Vaughan Williams recalled in old age that the cadences of the tune sung by Carter ‘finally opened the door to an entirely new world of melody, harmony and feeling’, and it deeply influenced his later work. He described the melody as ‘wild’, with its changes in time signature, its lurching triplets, and its range; and he concluded that this was due to the ‘Norse blood’ of the North End fishermen – a fanciful idea based on theories circulating Europe that the oral traditions of isolated ‘peasant’ communities held the artistic soul of each nation. He used the tune as the main theme in Norfolk Rhapsody No. 1, composed immediately after the Norfolk trip, and inspired by the collection of over sixty songs during the trip. In recognition of the part that Carter played in Vaughan Williams’s subsequent success as a composer, there is now a small housing development close to the old North End named ‘Duggie Carter Court’.
The words of the song are particularly graphic, and the full set of verses which outline the various tortures suffered by the apprentice were rarely printed by the Edwardian collectors. Vaughan Williams thought that Carter was singing about a local true story, and it is certain that many apprentices died at sea due to the cruelty of their captains, including Robert Eastick, a boy from King’s Lynn. His story, the history of the song, and its influence on Vaughan Williams’s musical life are explored in my book, The Captain’s Apprentice: Ralph Vaughan Williams and the Story of a Folk Song.

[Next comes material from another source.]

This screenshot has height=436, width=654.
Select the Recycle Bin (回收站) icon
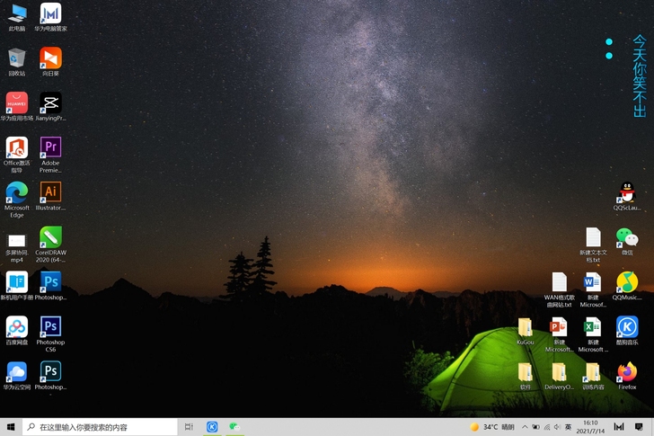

Vaughan Williams Memorial Library link: https://www.vwml.org/record/RVW2/3/64
Roud No. 835
This is the last post of ‘Vaughan Williams’s Journey into Folk’ - thank you for coming with me on the journey. After following the composer’s footsteps during the past year we now have many of the melodies in our heads that were circulating in his, as he worked on The English Hymnal; his three Norfolk Rhapsodies; Songs of Travel; Toward the Unknown Region and A Sea Symphony, during 1904 and 1905.